The failed attack was noted on Anonymous’ twitter account, where it said:
“Okay, we have changed our target — the Hive isn’t big enough to attack Amazon. NEW TARGET: api.paypal.com. Port: 443. SPREAD THE WORD.
“Listen up, we’re NOT targeting Amazon. Please join The Hive or attack manually to api.paypal.com.”
Several more tweets were posted that revealed that Amazon was too big a target and that Anonymous did not have enough resources to bring it down, thought it appears that Anonymous intends to try to attack it again at a later date:
“Okay, here’s the real deal – We can not attack Amazon, currently. The previous schedule was to do so, but we don’t have enough forces.
“Though our final intention is to DDoS Amazon.com, we currently CAN NOT. The target is api.paypal.com, port 443 as shown on the main channel.”
The attack was scheduled for around 4:00pm GMT yesterday after Anonymous posted a tweet setting Amazon.com as the next DDoS target:
“New target: www.amazon.com. Time check: 1h50m. They are selling the cables. Connect your LOICs to the Hive. Attack will start soon.”
The comment about Amazon selling the cables relates to a Kindle book by Heinz Duthel which features the first 5,000 cables in the latest leak. Many have seen this as hypocrisy on Amazon’s part, since it previously pulled web hosting support for Wikileaks.
So what went wrong for Anonymous? In many ways, it’s simply a matter of Amazon having built-in capability to fend off DDoS attacks. It has a huge array of datacentres and its clouds services, including EC2, allow for rapid scaling of web hosting to cope with heavy loads, either from genuine customers in the busy Christmas shopping season or from a DDoS attack.
In fact, its European datacentre, which previously hosted Wikileaks, is in Dublin and is so large that it accounts for “more than a third of all internet-facing web servers in Ireland,” according to internet security firm Netcraft. Considering that Ireland hosts many of the big technology firms’ European datacentres, including Microsoft, Google, Yahoo, Vodafone and EMC, Amazon clearly has a large infrastructure in place that Anonymous may find impossible to bring down.

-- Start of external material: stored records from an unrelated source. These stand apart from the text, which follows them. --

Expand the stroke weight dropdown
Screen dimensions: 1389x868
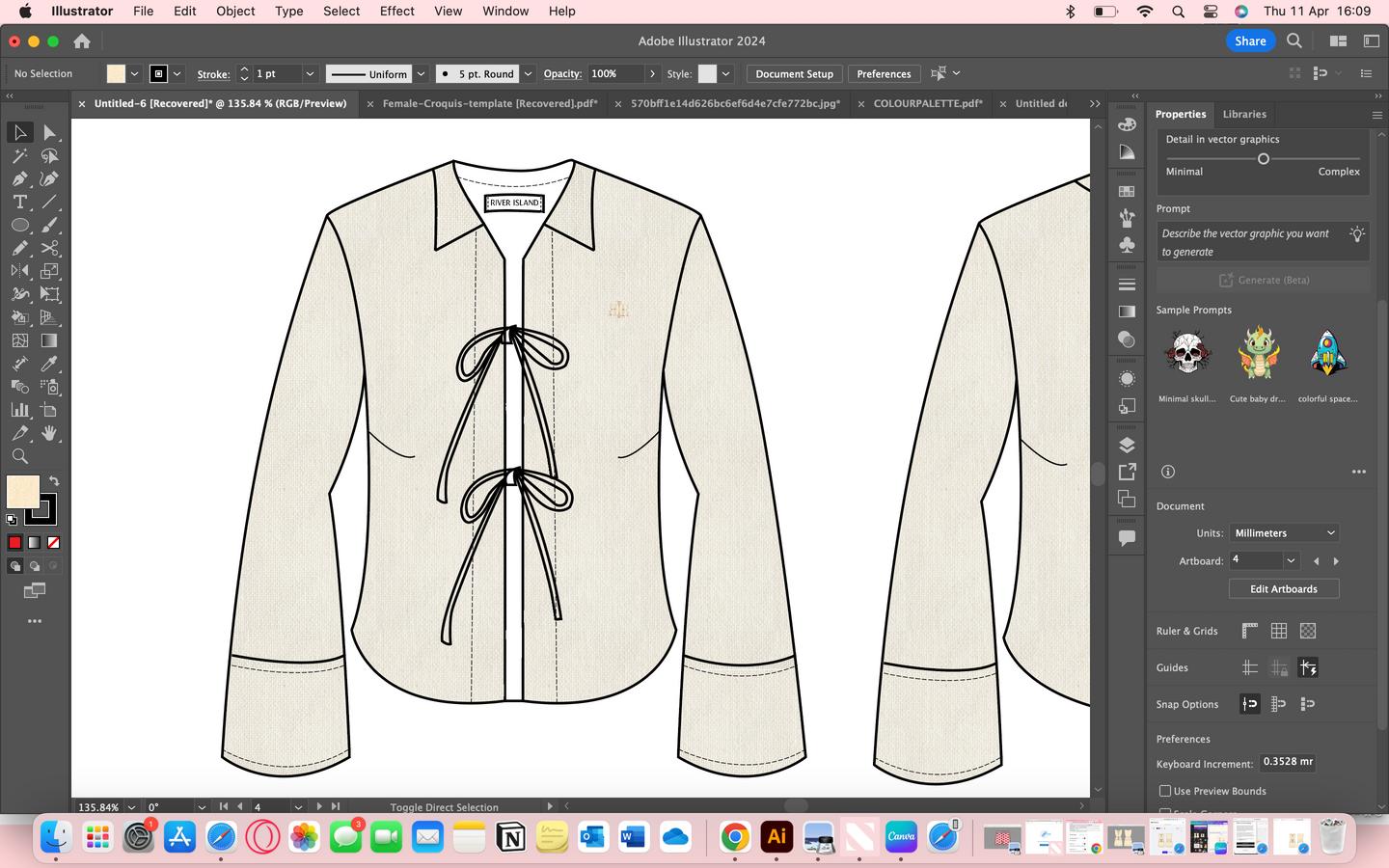pos(310,73)
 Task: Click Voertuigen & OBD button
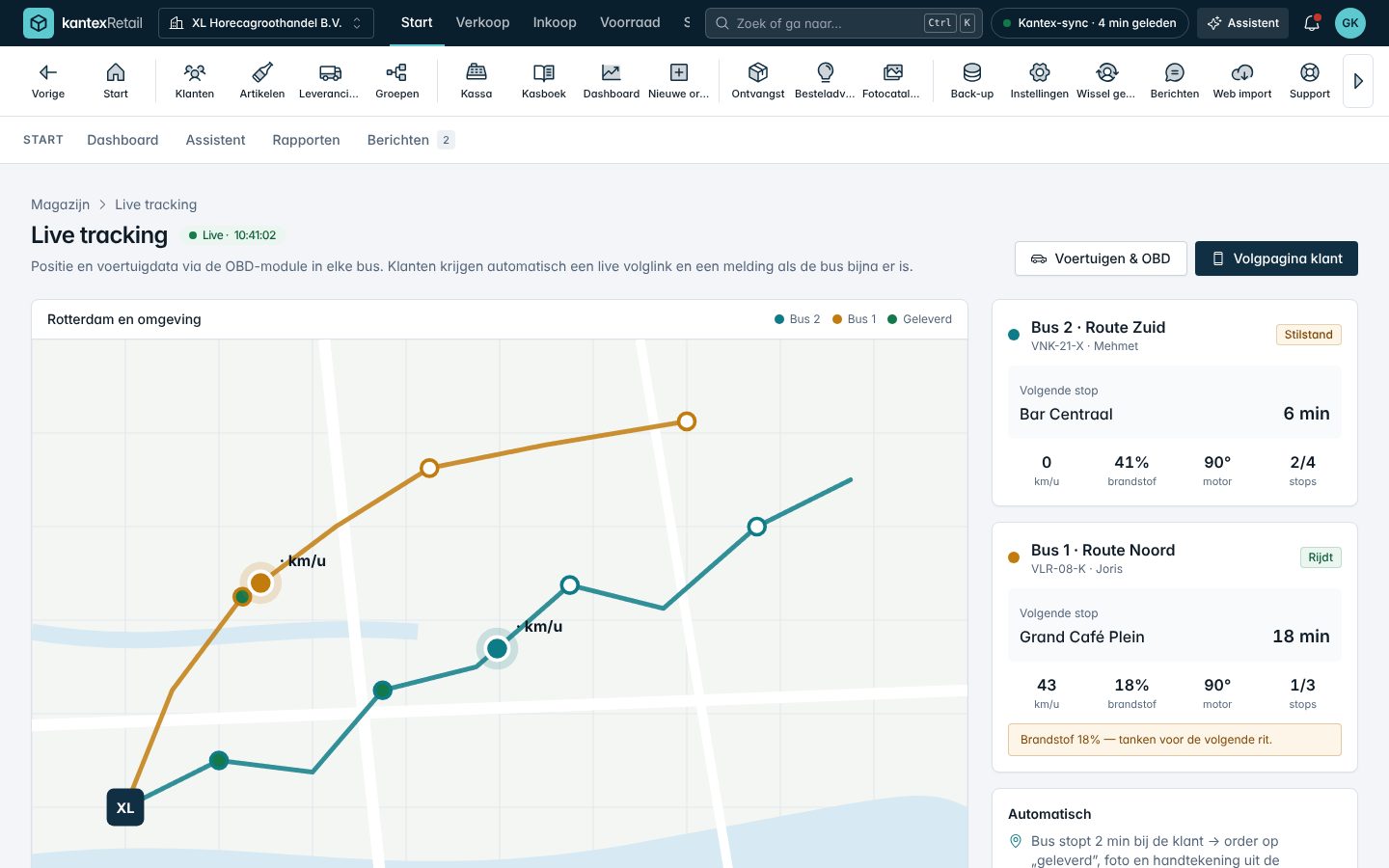(x=1101, y=258)
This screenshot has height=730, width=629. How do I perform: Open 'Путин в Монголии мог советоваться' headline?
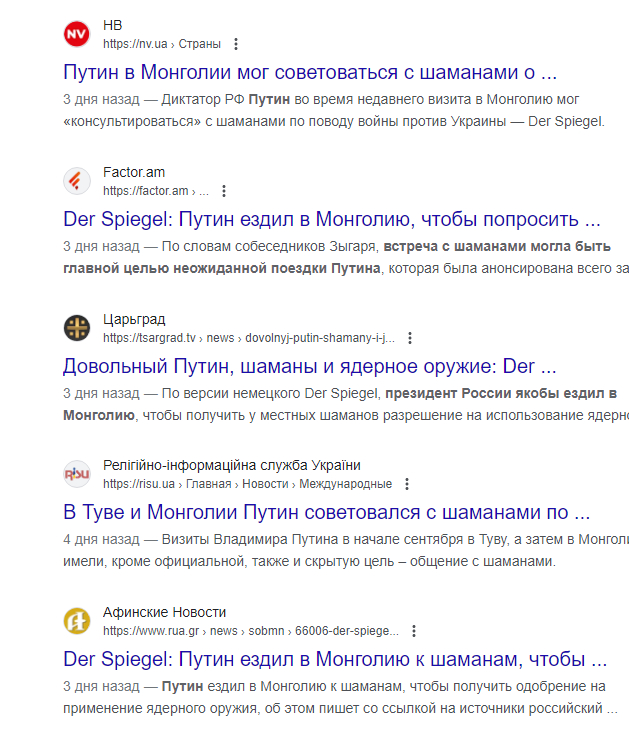(x=310, y=72)
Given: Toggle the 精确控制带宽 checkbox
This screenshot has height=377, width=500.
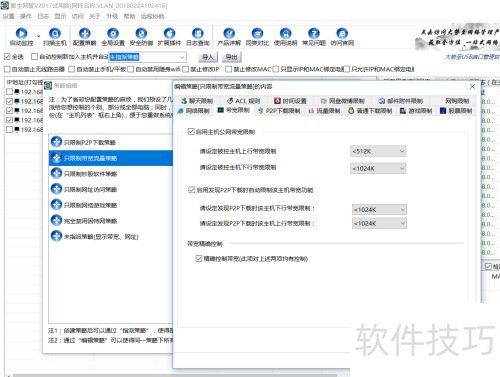Looking at the screenshot, I should (x=199, y=258).

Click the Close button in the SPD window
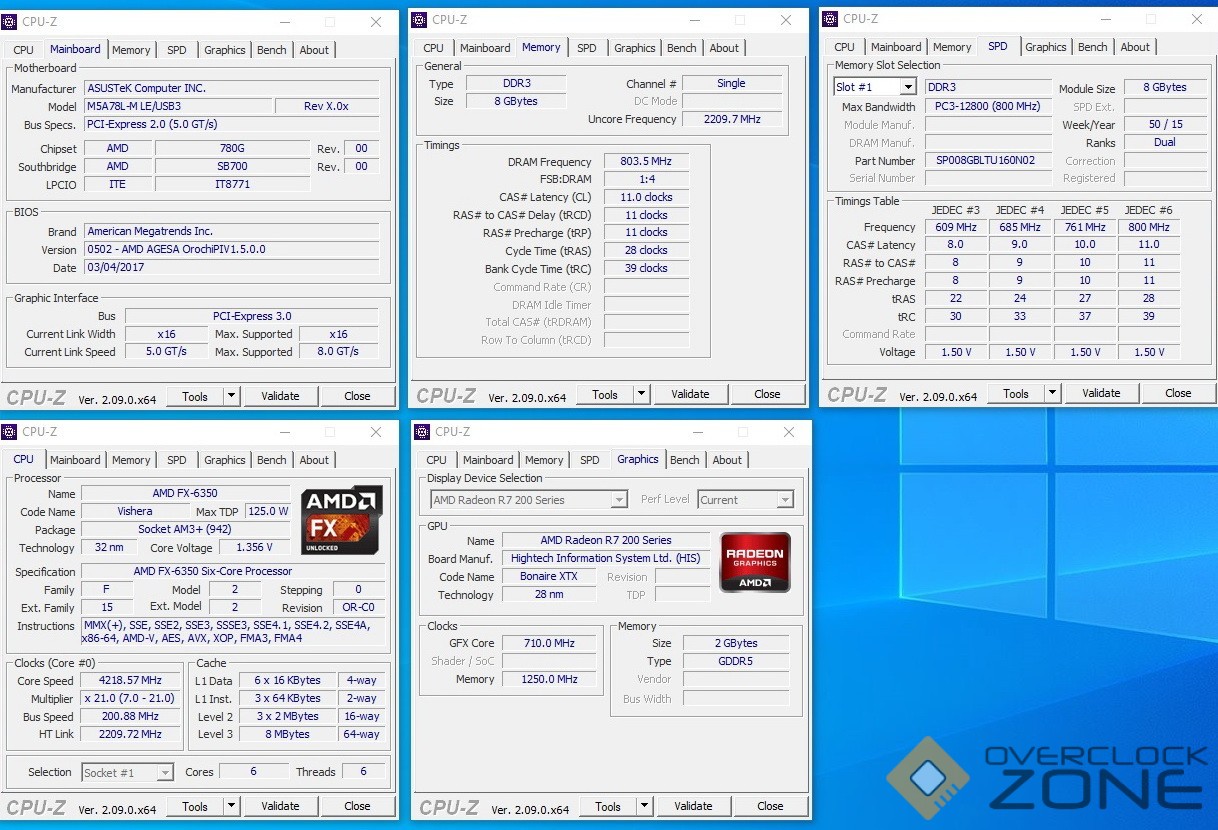pos(1178,393)
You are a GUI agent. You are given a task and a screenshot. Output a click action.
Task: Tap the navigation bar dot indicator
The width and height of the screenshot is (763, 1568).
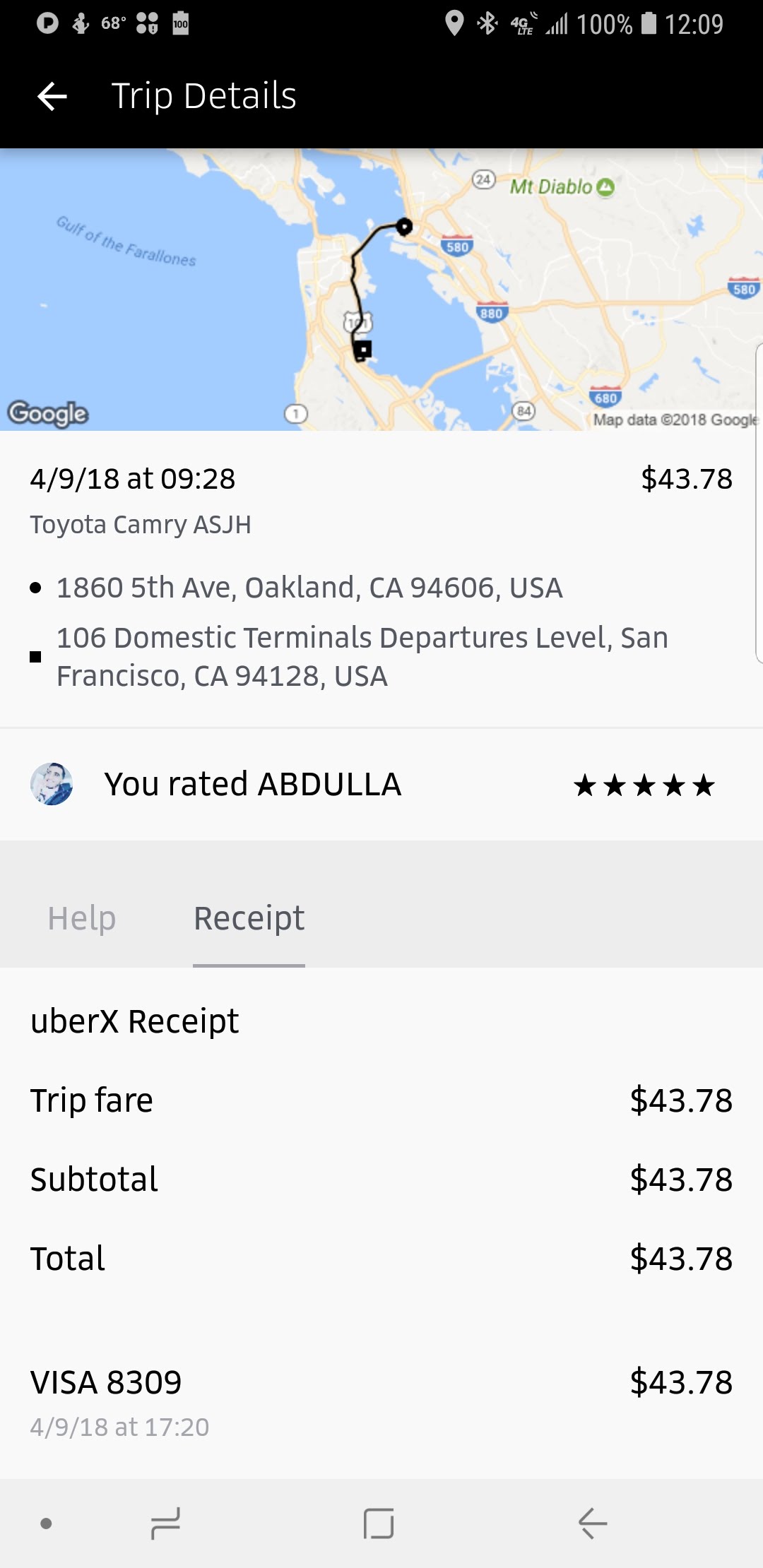[47, 1524]
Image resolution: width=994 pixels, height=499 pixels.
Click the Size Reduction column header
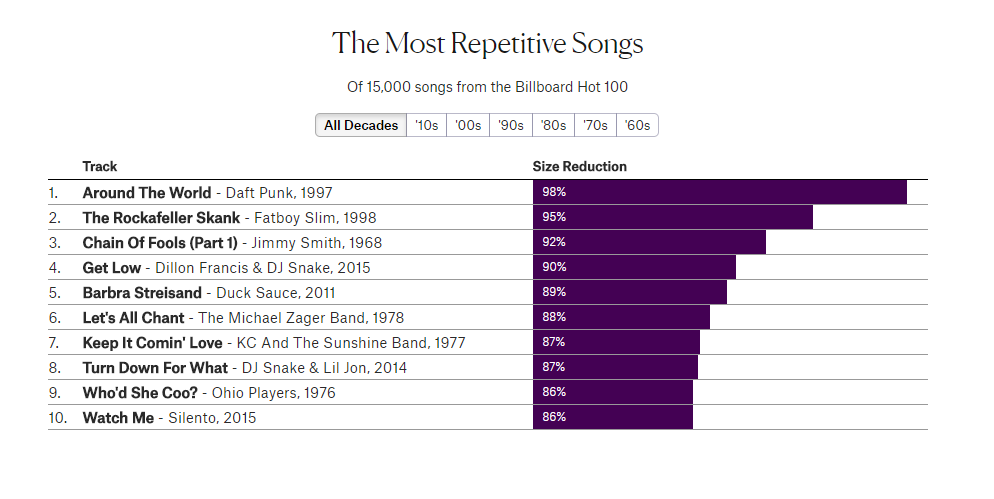(580, 166)
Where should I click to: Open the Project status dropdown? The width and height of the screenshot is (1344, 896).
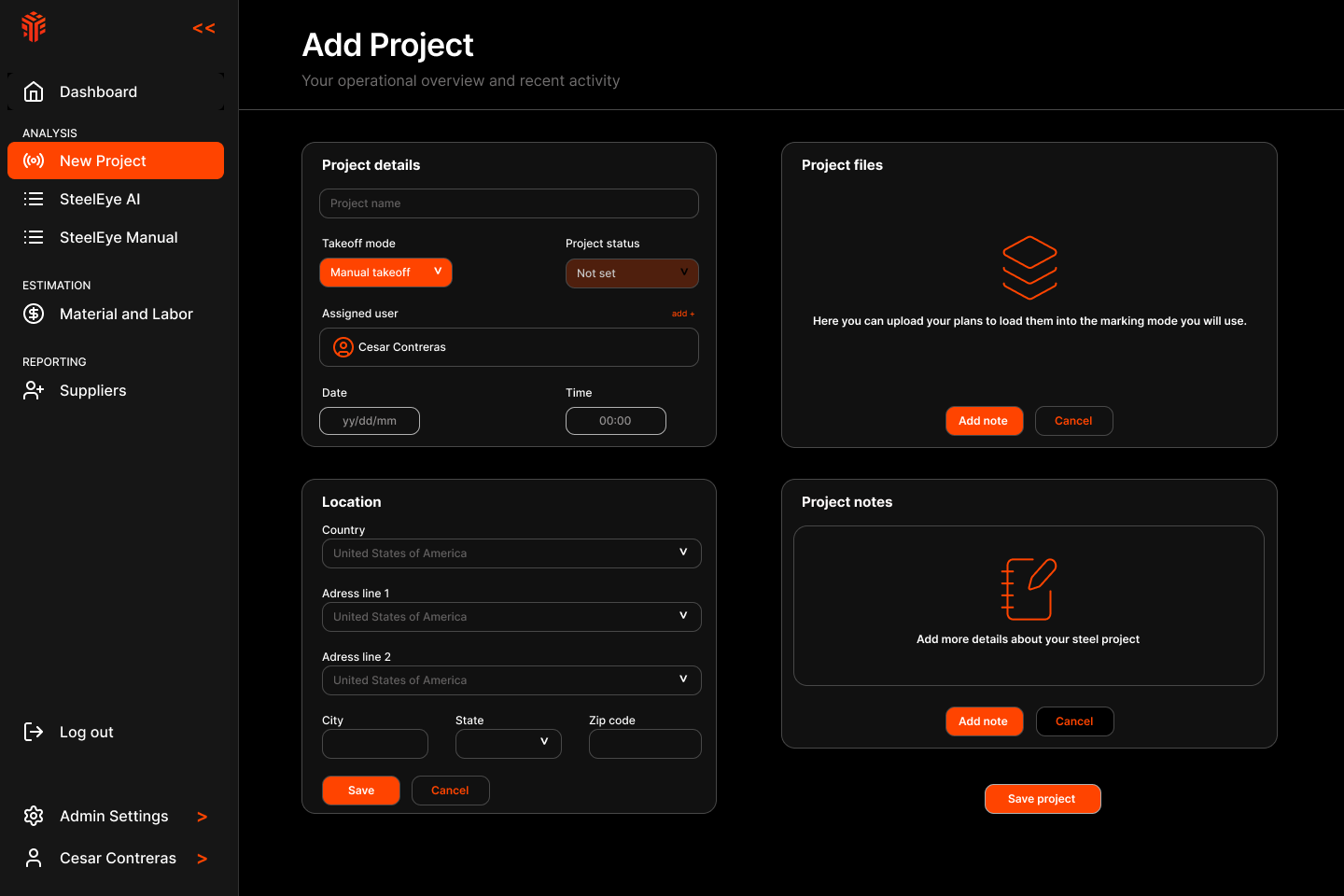coord(632,273)
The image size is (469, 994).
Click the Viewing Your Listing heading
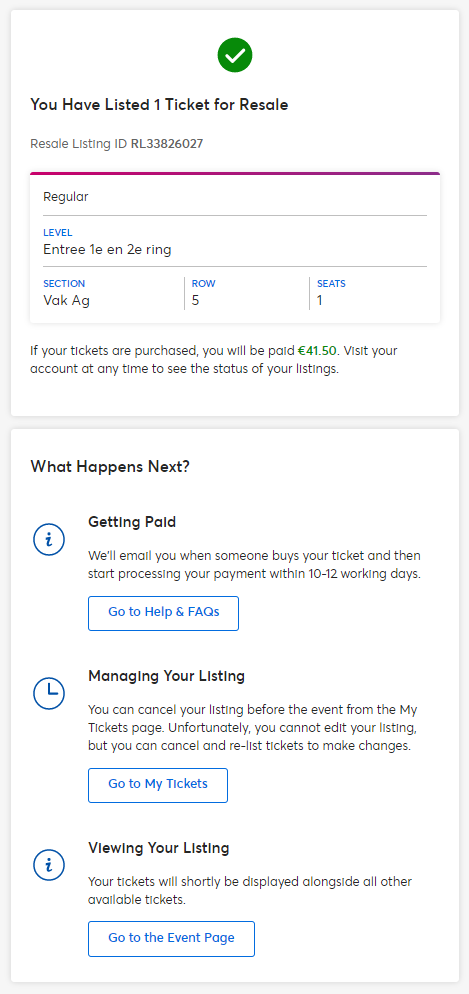click(x=158, y=848)
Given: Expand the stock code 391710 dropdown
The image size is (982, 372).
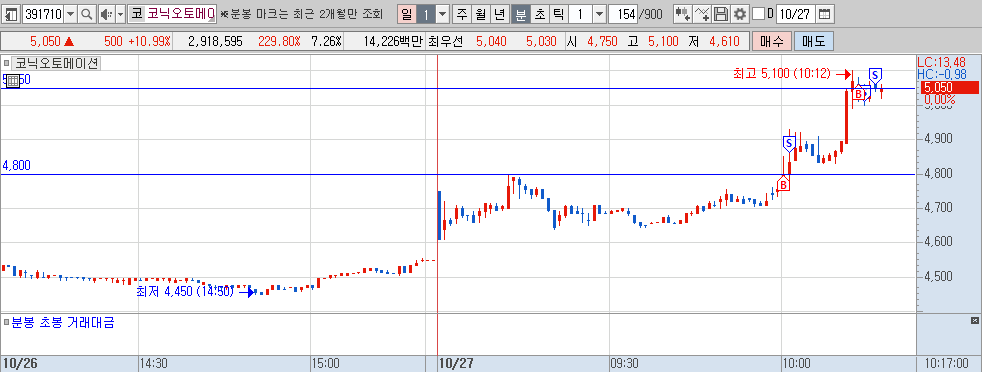Looking at the screenshot, I should 70,13.
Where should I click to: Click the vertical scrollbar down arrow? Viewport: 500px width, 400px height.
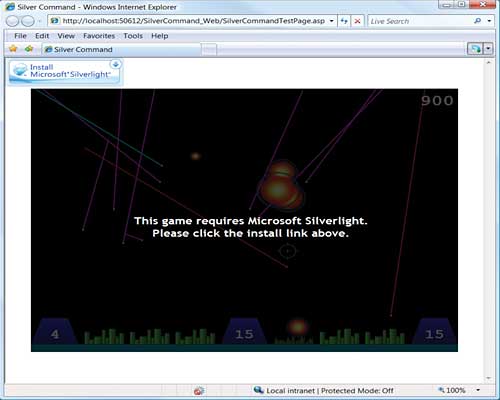pos(489,378)
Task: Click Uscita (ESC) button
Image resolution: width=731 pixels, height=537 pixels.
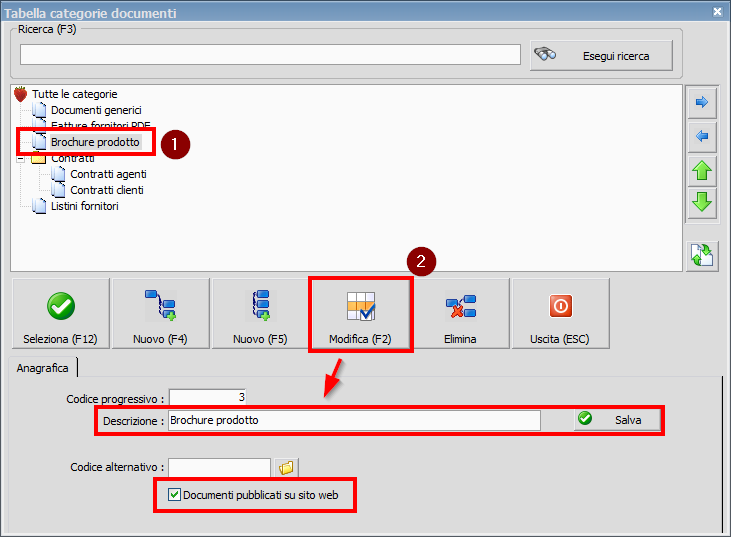Action: pyautogui.click(x=559, y=314)
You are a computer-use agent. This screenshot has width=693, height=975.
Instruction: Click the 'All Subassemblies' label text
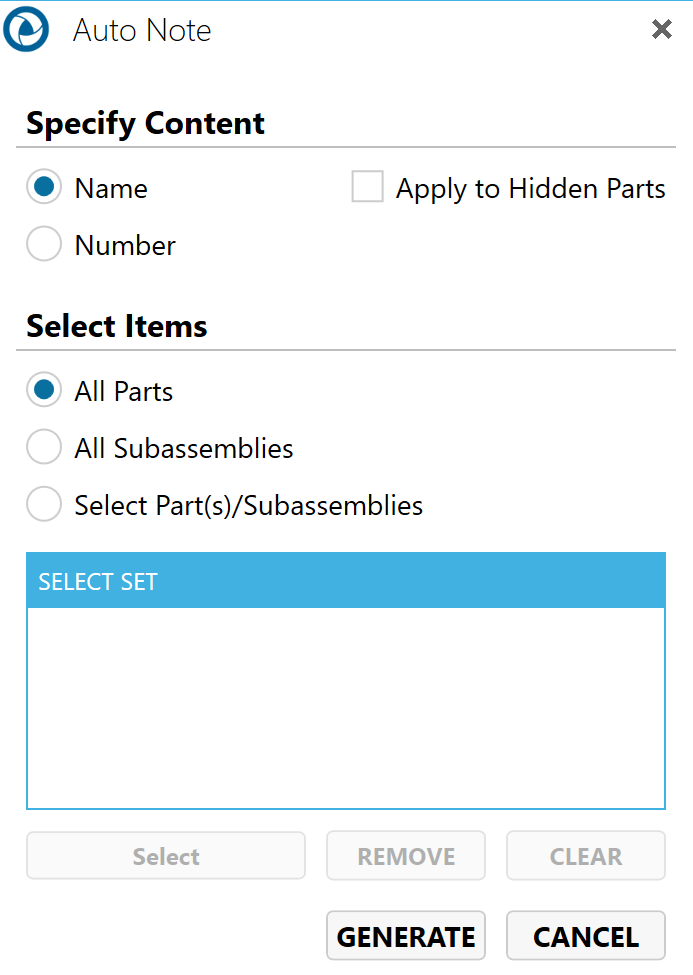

Paul Bristow Chief Operating Officer of DDoS protection firm Webscreen, speaks to TechEye:
“The Anonymous DDoS attacks first and foremost rely on there being enough “public support” to launch a DDoS attack powerful to cause a service interruption or outage.
“I believe that in the case of Amazon there was not the same level of public support for an attack as there was for attacks on MasterCard, PayPal, Visa and Swiss Bank, who because of the financial nature of their business are easy targets.
“With regards to what should the companies that suffered service interruptions do, first they need an urgent independent review of their systems and infrastructure to establish the reasons why they suffered service interruptions. Typically the “Targeted Flash Crowd” DDoS attacks used by Anonymous and others exploit backend weakness, so having huge amount of bandwidth does not help.
“Targeted Flash Crowd” attacks are designed to exploit the inherent weaknesses of old fashioned “rules” based security products and that is why so many organisations are today investing in Heuristic DDoS technology with its inbuilt intelligence and real time dynamic functionality.”